The Japanese Film Festival (JFF) in Australia is back for a 25th anniversary edition, running around the country from from 28 October to 5 December.
The program, now available online at the official festival site, is filled with festival favourites and award-winners from 2021, as well as contemporary discoveries, a classics program and an online selection.
HOKUSAI is the opening night film in all cities. Hajime Hashimoto’s biopic of what is arguably Japan’s most famous artist, played by Yūya Yagira (Nobody Knows). With a star-studded cast, be sure to catch the ukiyo-e work on the biggest canvas you’re likely to see them on.
Festival favourites
Leading the pack is a selection of festival winners, including Ryūsuke Hamaguchi’s WHEEL OF FORTUNE AND FANTASY (偶然と想像). Premiering at the Berlinale this year, we saw Hamaguchi trade his typically longer forms for short stories in this Silver Bear winning anthology built around choices not made. If his previous films were about lives lived in their totalities, then this one is about the ones that never got to be. Indeed, the film’s Japanese title translates to something like ‘imagine by chance.’
It sits alongside Naomi Kawase’s TRUE MOTHERS (朝が来る), a film we called a “delicate character piece, filled with trademark beauty and lingering resonance” when it was released in the US back in January. In UNDER THE OPEN SKY (すばらしき世界), the excellent Koji Yakusho once again finds himself on the wrong side of the law in this exploration of institutionalisation resulting from long-term imprisonment. It’s a terrific character study.
Festival favourite HOLD ME BACK (私をくいとめて), along with True Mothers and Miwa Nishikawa’s Under an Open Sky, also heads up the strong collection of films directed by women. Sōshi Matsumoto IT’S A SUMMER FILM (サマーフィルムにのって) is also wonderful: a time-travel coming of age film, it’s a genuinely heartfelt love-letter to film, or at the very least it’s a push against the idea that they are disappearing.
********************
• [TASKS TO CARRY OUT]
A. Say whether each statement agrees with the Japanese Film Festival article, answering yes or no and quoting the deciding words: (i) HOKUSAI opens the festival in only some cities. (ii) WHEEL OF FORTUNE AND FANTASY premiered at the Berlinale. (iii) Koji Yakusho appears in UNDER THE OPEN SKY.
B. According to the Japanese Film Festival article, which actor plays the artist in HOKUSAI?
C. Output the passage of the Japanese Film Festival article that begins at the words "The Japanese Film" and stops after "an online selection.".

• [MATERIAL PROVIDED]
********************
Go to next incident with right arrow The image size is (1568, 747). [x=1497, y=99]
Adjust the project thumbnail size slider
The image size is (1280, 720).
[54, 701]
********************
• [THE RESULTS]
A.
(i) No: "HOKUSAI is the opening night film in all cities."
(ii) Yes: "Premiering at the Berlinale this year"
(iii) Yes: "In UNDER THE OPEN SKY (すばらしき世界), the excellent Koji Yakusho once again finds himself on the wrong side of the law"

B. Yūya Yagira

C.
The Japanese Film Festival (JFF) in Australia is back for a 25th anniversary edition, running around the country from from 28 October to 5 December.
The program, now available online at the official festival site, is filled with festival favourites and award-winners from 2021, as well as contemporary discoveries, a classics program and an online selection.